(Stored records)
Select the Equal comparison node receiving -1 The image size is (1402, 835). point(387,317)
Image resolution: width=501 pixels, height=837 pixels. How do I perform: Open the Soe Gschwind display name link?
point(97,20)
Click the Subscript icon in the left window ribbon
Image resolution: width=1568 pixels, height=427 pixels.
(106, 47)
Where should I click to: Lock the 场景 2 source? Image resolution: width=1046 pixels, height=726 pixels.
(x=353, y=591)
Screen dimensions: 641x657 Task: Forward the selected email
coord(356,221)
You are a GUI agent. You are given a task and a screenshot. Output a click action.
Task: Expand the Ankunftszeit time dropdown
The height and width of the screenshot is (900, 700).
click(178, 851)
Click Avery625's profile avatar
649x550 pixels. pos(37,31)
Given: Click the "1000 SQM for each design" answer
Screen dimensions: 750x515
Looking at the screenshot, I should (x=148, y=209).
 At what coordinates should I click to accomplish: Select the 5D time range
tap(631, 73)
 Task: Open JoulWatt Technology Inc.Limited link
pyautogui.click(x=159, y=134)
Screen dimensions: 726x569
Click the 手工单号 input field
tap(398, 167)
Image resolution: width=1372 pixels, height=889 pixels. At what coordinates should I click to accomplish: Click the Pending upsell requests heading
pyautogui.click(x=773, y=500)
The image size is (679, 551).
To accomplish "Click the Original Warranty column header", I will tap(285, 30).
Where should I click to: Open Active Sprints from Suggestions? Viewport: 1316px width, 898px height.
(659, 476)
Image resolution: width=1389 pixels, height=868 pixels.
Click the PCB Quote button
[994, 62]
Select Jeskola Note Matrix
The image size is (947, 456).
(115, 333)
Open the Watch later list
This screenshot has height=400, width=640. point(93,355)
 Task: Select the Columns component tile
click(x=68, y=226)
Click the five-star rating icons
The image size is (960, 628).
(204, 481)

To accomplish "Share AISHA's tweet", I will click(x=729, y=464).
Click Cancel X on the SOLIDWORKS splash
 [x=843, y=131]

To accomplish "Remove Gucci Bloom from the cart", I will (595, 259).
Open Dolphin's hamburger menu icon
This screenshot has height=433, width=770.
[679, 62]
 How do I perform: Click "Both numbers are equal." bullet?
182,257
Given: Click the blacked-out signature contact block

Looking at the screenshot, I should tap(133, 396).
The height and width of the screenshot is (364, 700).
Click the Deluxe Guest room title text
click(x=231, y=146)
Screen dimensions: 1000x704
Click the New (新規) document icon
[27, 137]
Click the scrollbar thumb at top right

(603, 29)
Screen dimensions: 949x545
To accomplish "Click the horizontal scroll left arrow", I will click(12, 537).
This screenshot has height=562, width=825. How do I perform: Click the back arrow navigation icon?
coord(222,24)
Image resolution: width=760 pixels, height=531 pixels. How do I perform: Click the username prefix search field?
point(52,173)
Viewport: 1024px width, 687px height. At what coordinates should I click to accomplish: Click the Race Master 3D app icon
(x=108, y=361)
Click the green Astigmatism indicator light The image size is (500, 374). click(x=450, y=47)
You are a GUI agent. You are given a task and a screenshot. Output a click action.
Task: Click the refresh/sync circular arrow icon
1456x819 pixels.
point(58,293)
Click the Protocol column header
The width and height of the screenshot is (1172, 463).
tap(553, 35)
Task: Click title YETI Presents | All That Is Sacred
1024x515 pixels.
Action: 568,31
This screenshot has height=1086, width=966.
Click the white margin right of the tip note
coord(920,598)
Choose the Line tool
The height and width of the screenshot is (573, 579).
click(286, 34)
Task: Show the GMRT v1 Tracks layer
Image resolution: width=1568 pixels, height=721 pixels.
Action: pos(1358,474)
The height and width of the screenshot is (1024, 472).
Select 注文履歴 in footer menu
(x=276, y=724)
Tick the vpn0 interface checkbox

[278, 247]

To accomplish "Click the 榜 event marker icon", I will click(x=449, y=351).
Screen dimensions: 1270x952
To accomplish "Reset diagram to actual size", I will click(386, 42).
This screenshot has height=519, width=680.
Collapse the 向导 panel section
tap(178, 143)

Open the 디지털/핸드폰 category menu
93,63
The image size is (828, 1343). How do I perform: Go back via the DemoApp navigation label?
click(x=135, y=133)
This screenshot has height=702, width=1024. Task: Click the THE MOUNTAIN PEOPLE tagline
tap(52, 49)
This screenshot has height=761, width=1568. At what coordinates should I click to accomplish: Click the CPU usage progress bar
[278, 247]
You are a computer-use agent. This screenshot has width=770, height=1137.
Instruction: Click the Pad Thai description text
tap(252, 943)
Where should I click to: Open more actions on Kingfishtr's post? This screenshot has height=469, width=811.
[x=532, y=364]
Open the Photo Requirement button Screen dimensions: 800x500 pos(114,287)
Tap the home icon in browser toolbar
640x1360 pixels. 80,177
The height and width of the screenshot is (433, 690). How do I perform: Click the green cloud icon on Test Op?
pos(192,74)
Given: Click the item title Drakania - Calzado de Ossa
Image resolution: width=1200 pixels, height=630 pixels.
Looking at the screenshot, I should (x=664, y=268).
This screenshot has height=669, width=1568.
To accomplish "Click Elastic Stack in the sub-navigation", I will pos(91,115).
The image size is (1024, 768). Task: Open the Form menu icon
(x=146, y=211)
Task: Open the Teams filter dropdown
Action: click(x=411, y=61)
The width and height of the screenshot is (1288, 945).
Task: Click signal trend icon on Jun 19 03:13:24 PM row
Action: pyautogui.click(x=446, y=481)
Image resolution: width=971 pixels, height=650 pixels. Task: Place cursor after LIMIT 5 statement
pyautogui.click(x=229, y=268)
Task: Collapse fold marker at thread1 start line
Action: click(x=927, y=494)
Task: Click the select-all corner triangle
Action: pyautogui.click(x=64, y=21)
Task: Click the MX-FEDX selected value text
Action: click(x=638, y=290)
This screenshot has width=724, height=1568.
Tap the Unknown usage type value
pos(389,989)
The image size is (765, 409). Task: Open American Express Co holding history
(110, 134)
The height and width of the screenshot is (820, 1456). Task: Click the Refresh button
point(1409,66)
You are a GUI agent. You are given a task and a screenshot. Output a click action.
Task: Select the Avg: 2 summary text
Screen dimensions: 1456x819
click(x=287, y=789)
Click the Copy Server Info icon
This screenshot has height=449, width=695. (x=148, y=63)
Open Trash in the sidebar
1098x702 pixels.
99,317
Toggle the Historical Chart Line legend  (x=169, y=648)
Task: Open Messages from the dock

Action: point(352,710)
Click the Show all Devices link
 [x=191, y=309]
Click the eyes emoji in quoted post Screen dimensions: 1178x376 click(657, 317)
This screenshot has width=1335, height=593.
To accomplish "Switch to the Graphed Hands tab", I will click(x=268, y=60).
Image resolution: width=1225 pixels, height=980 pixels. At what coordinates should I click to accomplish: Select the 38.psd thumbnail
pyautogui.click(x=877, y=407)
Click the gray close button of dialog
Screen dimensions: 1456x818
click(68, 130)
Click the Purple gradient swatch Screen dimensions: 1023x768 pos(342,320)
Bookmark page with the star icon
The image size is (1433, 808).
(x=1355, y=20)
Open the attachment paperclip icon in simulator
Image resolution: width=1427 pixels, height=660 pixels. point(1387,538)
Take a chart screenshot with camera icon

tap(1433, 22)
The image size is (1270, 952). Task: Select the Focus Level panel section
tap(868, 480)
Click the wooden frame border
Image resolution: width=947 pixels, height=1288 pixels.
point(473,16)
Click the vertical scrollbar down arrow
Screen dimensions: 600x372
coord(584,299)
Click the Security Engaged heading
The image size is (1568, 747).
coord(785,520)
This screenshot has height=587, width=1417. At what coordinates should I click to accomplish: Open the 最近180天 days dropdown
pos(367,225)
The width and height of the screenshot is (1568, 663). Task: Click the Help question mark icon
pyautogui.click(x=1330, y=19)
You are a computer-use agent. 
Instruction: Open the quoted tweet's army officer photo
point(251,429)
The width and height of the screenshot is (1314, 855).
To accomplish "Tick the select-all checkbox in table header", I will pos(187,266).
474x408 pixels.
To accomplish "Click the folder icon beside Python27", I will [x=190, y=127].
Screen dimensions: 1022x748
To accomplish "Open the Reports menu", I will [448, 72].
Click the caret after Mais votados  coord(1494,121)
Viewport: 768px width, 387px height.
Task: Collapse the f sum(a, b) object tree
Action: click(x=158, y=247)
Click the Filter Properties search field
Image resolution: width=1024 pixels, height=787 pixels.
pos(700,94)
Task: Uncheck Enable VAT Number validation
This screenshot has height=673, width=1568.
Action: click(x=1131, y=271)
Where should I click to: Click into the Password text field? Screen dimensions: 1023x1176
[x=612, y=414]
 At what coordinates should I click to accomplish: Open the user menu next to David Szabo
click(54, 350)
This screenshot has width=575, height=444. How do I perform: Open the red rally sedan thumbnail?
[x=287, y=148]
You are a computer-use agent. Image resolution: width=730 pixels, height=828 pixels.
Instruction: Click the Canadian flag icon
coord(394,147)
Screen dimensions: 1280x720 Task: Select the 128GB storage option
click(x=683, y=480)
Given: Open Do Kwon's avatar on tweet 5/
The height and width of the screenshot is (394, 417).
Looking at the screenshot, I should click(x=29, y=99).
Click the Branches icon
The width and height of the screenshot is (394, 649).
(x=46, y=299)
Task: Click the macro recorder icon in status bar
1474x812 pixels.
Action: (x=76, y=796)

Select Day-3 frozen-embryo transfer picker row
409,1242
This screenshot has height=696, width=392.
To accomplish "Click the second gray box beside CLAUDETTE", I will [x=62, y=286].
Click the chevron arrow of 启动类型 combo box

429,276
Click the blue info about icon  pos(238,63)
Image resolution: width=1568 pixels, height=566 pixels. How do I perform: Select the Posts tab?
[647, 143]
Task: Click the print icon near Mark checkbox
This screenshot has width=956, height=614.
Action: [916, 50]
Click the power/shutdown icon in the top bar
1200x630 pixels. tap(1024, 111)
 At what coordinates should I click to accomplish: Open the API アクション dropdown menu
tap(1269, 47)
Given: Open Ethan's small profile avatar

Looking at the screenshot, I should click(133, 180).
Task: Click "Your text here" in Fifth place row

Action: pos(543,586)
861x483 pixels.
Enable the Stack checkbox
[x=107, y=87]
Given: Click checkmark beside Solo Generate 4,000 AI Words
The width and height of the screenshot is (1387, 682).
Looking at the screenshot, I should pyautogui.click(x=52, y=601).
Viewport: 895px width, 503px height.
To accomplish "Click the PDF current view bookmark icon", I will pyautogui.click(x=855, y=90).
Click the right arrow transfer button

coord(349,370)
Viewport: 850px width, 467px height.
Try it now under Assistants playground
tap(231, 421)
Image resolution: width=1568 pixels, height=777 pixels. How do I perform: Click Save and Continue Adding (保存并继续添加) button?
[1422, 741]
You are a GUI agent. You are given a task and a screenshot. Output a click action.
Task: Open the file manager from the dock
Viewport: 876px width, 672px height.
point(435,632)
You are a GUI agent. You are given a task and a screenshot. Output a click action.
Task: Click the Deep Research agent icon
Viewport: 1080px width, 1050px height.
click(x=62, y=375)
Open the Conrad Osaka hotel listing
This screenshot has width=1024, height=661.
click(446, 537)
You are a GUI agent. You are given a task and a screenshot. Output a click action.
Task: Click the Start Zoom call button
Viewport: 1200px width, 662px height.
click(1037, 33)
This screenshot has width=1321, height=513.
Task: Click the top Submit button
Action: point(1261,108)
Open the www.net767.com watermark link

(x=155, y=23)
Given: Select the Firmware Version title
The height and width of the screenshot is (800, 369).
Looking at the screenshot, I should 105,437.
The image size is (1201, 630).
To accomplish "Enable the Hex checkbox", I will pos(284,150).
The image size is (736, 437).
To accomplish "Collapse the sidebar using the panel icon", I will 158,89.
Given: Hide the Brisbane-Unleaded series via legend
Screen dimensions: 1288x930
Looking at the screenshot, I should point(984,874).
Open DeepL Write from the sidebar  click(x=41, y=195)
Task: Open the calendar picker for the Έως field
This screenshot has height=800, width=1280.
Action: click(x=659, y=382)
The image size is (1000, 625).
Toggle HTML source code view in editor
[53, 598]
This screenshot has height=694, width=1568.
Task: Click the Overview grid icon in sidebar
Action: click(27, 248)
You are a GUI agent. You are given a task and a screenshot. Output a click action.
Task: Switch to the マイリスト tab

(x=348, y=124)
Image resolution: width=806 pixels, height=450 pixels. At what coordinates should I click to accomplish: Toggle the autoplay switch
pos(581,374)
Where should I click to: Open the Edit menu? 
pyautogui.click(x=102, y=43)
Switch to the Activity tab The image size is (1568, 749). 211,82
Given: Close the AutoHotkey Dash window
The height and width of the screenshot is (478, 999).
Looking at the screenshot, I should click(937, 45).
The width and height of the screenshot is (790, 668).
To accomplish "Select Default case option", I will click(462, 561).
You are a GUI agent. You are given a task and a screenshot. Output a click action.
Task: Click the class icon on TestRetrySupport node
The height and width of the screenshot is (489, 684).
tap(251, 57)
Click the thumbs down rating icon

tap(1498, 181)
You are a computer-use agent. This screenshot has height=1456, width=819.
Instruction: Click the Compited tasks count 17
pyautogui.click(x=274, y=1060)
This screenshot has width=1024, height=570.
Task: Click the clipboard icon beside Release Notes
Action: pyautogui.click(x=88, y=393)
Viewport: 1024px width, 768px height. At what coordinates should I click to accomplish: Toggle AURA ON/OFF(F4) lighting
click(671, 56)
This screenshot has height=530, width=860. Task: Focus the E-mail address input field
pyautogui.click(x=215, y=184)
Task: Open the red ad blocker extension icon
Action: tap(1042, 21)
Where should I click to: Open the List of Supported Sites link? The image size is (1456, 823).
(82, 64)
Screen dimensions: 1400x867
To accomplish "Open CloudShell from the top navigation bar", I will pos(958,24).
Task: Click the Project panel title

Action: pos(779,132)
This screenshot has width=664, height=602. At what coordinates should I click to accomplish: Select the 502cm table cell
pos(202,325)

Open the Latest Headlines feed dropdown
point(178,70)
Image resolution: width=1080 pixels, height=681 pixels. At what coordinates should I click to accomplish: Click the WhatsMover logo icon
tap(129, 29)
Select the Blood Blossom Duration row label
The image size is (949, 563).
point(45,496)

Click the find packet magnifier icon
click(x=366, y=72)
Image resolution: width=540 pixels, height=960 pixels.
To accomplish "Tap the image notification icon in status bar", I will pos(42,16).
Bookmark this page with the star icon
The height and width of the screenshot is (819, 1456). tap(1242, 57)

- WHAT THE TASK REQUIRES -
The answer must be the line containing "Where should I click to: Open the List" and every line after it to the end of the data, exactly as written.

- RESPONSE BOX -
Where should I click to: Open the List of Supported Sites link? The image size is (1456, 823).
(82, 64)
Screen dimensions: 1400x867
To accomplish "Open CloudShell from the top navigation bar", I will pos(958,24).
Task: Click the Project panel title

Action: pos(779,132)
This screenshot has width=664, height=602. At what coordinates should I click to accomplish: Select the 502cm table cell
pos(202,325)

Open the Latest Headlines feed dropdown
point(178,70)
Image resolution: width=1080 pixels, height=681 pixels. At what coordinates should I click to accomplish: Click the WhatsMover logo icon
tap(129, 29)
Select the Blood Blossom Duration row label
The image size is (949, 563).
point(45,496)

Click the find packet magnifier icon
click(x=366, y=72)
Image resolution: width=540 pixels, height=960 pixels.
To accomplish "Tap the image notification icon in status bar", I will pos(42,16).
Bookmark this page with the star icon
The height and width of the screenshot is (819, 1456). tap(1242, 57)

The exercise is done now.